• Goal of the exercise:
A verbatim copy of the line containing "You are a computer-use agent. 1133x1064" and all lines after it, up to and including the final line of the records, is the only acceptable output.

Records from a data collection:
┌──
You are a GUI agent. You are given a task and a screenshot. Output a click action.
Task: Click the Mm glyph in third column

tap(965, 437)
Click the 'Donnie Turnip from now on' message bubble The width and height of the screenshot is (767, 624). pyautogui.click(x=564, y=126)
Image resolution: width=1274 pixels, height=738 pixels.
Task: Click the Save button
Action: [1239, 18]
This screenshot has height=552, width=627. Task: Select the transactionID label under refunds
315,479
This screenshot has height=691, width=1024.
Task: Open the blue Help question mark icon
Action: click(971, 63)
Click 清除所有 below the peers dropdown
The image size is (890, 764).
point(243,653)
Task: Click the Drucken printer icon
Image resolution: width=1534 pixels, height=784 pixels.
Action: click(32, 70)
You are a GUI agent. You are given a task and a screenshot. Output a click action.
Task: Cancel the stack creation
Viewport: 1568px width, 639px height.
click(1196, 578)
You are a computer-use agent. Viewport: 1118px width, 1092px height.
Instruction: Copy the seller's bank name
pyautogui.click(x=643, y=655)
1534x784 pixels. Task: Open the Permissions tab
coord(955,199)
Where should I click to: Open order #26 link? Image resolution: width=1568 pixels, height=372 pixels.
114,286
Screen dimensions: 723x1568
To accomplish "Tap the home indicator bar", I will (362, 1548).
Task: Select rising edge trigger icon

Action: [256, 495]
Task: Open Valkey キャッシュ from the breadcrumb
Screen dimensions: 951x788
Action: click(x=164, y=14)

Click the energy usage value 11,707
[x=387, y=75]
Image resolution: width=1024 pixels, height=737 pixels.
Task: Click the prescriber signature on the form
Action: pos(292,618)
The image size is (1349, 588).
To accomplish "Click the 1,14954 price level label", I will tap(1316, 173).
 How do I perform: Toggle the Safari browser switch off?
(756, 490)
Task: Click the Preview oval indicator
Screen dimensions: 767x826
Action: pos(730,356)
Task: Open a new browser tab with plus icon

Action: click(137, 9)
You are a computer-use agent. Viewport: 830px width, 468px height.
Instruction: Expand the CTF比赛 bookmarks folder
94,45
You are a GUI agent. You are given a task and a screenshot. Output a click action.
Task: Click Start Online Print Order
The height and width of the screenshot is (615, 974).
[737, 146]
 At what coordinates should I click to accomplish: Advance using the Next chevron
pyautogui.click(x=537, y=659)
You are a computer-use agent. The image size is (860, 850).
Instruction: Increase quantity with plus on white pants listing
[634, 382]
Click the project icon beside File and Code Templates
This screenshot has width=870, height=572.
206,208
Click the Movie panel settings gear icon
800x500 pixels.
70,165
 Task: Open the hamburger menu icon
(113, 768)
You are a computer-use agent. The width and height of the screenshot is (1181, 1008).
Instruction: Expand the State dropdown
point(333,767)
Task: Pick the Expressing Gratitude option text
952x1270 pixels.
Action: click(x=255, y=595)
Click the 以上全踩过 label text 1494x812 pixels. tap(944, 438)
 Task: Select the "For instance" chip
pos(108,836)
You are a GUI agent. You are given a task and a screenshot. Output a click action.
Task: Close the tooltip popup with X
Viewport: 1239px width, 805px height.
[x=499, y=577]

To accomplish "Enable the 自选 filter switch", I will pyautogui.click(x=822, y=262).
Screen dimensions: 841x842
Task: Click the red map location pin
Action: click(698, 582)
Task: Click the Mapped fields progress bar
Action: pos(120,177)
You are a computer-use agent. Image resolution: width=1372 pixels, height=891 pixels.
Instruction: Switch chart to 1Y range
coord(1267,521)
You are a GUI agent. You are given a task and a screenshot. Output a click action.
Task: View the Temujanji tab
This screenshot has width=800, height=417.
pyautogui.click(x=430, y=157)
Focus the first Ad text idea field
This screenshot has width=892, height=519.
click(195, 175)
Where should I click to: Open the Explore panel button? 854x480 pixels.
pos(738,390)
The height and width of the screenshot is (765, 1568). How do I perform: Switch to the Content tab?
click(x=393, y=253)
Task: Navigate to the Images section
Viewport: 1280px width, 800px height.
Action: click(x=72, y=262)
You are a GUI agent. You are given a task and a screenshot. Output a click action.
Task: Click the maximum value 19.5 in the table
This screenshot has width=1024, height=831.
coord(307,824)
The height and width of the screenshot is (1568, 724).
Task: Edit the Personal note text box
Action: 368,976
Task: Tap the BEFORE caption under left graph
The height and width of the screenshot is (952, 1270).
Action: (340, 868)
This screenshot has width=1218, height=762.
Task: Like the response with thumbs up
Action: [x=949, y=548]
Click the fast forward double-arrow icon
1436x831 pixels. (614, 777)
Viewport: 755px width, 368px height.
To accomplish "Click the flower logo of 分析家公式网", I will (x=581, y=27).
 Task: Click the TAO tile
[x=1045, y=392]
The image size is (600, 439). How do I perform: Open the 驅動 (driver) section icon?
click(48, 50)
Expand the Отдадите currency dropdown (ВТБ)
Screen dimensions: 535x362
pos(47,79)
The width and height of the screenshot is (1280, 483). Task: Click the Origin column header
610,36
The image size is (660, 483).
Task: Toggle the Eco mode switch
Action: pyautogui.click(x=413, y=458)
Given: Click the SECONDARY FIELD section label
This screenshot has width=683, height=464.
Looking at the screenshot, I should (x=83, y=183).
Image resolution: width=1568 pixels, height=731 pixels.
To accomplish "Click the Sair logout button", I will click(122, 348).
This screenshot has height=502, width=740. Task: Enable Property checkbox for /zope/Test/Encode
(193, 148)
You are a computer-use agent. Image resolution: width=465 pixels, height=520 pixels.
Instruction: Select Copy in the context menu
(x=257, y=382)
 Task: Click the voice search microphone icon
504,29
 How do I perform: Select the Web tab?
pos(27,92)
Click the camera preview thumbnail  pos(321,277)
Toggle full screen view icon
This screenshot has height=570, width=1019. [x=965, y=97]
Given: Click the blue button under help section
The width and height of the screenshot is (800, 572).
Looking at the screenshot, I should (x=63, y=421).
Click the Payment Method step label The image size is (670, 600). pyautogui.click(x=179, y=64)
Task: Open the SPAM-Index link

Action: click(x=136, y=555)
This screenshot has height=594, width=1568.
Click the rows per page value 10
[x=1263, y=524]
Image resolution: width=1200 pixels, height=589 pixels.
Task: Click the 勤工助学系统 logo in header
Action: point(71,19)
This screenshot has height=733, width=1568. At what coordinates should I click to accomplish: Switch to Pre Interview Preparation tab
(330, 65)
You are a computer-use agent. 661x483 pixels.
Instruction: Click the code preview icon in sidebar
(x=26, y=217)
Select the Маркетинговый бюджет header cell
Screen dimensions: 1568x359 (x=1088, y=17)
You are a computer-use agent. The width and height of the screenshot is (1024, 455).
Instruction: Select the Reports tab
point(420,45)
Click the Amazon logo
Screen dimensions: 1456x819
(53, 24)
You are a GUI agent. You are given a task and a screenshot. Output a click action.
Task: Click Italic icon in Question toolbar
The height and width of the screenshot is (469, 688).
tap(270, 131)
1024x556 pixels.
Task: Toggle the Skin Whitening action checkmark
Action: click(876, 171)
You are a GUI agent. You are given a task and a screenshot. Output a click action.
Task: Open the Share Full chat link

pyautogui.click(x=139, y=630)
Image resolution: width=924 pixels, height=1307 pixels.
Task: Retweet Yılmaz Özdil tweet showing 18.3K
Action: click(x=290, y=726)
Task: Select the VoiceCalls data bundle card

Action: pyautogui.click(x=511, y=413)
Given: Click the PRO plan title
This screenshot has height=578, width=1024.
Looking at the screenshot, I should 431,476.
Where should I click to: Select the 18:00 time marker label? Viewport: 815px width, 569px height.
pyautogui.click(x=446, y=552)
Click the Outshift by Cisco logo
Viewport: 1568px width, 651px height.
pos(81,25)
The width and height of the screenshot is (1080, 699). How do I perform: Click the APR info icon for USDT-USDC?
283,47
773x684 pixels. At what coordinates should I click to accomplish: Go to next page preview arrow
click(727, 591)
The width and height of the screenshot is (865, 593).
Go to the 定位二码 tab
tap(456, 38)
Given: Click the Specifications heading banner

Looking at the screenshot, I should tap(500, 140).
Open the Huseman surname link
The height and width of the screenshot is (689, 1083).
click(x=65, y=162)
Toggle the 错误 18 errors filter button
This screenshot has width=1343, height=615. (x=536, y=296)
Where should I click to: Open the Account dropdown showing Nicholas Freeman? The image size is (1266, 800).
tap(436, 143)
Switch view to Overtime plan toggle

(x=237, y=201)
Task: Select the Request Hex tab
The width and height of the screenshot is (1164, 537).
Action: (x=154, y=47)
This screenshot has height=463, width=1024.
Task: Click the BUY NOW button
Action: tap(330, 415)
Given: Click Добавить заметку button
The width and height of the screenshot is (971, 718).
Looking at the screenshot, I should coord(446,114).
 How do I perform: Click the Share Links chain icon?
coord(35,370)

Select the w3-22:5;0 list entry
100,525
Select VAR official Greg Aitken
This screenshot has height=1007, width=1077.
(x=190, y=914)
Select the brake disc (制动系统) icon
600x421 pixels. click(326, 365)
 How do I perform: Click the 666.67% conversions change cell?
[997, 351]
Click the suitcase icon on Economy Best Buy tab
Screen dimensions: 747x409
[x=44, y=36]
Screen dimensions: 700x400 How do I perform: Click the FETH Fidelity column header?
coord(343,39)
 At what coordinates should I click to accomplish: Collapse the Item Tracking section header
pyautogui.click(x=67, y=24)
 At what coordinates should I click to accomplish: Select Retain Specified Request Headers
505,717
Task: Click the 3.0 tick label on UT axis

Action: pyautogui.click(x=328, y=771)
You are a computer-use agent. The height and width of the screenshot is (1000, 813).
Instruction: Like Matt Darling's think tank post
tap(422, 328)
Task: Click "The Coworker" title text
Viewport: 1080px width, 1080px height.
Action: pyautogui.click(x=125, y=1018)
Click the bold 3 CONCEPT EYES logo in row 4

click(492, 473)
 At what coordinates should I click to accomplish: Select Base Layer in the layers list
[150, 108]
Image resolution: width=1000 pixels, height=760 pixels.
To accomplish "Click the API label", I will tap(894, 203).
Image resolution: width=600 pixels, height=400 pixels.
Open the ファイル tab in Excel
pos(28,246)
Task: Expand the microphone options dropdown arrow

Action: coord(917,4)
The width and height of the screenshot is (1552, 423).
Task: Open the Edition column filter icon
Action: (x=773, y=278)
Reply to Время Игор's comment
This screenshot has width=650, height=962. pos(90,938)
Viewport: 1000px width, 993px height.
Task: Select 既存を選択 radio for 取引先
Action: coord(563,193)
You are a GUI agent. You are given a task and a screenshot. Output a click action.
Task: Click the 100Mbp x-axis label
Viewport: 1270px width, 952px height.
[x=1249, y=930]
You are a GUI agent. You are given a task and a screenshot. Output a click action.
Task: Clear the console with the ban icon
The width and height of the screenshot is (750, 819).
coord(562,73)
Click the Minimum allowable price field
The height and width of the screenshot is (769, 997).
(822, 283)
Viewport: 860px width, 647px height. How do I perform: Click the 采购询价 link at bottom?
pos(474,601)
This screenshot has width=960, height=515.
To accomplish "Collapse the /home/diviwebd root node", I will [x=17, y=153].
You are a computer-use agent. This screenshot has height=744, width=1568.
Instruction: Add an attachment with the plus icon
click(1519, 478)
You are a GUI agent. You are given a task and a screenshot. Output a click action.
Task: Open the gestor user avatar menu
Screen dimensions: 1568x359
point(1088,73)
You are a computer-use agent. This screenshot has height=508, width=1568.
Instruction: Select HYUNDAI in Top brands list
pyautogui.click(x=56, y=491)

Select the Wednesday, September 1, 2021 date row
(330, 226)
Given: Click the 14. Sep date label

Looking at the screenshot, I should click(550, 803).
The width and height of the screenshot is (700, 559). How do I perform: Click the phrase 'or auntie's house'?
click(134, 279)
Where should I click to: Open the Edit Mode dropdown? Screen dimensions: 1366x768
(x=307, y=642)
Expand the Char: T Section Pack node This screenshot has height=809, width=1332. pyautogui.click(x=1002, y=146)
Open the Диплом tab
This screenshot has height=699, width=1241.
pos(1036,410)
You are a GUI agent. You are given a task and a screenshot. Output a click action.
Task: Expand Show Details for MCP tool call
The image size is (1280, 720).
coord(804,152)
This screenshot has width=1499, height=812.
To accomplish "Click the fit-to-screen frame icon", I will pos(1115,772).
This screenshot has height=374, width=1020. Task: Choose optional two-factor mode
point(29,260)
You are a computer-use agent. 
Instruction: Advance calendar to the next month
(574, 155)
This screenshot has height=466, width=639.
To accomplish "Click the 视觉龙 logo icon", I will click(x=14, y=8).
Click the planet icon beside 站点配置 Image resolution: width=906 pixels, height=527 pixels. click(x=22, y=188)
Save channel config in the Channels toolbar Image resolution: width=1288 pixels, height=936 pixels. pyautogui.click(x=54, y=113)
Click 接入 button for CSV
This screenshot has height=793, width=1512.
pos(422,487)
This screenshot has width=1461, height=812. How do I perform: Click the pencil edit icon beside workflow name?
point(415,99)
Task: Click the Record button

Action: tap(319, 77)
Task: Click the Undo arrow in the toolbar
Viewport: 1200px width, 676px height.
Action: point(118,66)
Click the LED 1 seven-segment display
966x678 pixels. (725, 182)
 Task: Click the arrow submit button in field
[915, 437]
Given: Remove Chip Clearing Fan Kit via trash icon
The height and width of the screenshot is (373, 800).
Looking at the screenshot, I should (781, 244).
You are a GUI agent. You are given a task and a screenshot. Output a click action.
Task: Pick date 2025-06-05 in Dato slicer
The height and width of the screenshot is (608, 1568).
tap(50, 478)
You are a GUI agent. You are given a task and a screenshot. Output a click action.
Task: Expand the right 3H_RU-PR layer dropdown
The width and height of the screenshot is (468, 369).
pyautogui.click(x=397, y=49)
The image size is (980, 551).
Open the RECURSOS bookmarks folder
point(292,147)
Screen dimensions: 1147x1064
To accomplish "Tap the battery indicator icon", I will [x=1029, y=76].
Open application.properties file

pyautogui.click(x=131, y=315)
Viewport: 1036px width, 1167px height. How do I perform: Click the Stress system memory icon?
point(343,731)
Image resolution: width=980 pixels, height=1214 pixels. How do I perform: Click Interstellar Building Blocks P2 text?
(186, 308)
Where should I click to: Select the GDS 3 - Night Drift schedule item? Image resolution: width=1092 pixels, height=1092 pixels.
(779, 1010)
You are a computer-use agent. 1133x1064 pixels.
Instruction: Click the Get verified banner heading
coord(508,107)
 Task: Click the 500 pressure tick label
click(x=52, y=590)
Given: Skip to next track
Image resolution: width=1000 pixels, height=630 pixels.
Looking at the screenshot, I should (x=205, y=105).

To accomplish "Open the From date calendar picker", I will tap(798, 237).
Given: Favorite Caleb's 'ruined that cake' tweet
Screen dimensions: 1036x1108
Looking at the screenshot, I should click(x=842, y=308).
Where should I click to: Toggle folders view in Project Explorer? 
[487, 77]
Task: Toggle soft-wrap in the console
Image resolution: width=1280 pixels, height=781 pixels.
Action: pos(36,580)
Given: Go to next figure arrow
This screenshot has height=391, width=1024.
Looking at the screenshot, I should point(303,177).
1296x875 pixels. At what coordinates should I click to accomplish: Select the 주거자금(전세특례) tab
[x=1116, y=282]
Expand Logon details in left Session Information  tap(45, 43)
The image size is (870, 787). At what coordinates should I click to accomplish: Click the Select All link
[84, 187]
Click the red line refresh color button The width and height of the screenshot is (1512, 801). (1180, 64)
└──
• Response:
You are a computer-use agent. 1133x1064 pixels.
Instruction: Click the Get verified banner heading
coord(508,107)
 Task: Click the 500 pressure tick label
click(x=52, y=590)
Given: Skip to next track
Image resolution: width=1000 pixels, height=630 pixels.
Looking at the screenshot, I should (x=205, y=105).

To accomplish "Open the From date calendar picker", I will tap(798, 237).
Given: Favorite Caleb's 'ruined that cake' tweet
Screen dimensions: 1036x1108
Looking at the screenshot, I should click(x=842, y=308).
Where should I click to: Toggle folders view in Project Explorer? 
[487, 77]
Task: Toggle soft-wrap in the console
Image resolution: width=1280 pixels, height=781 pixels.
Action: pos(36,580)
Given: Go to next figure arrow
This screenshot has height=391, width=1024.
Looking at the screenshot, I should point(303,177).
1296x875 pixels. At what coordinates should I click to accomplish: Select the 주거자금(전세특례) tab
[x=1116, y=282]
Expand Logon details in left Session Information  tap(45, 43)
The image size is (870, 787). At what coordinates should I click to accomplish: Click the Select All link
[84, 187]
Click the red line refresh color button The width and height of the screenshot is (1512, 801). (1180, 64)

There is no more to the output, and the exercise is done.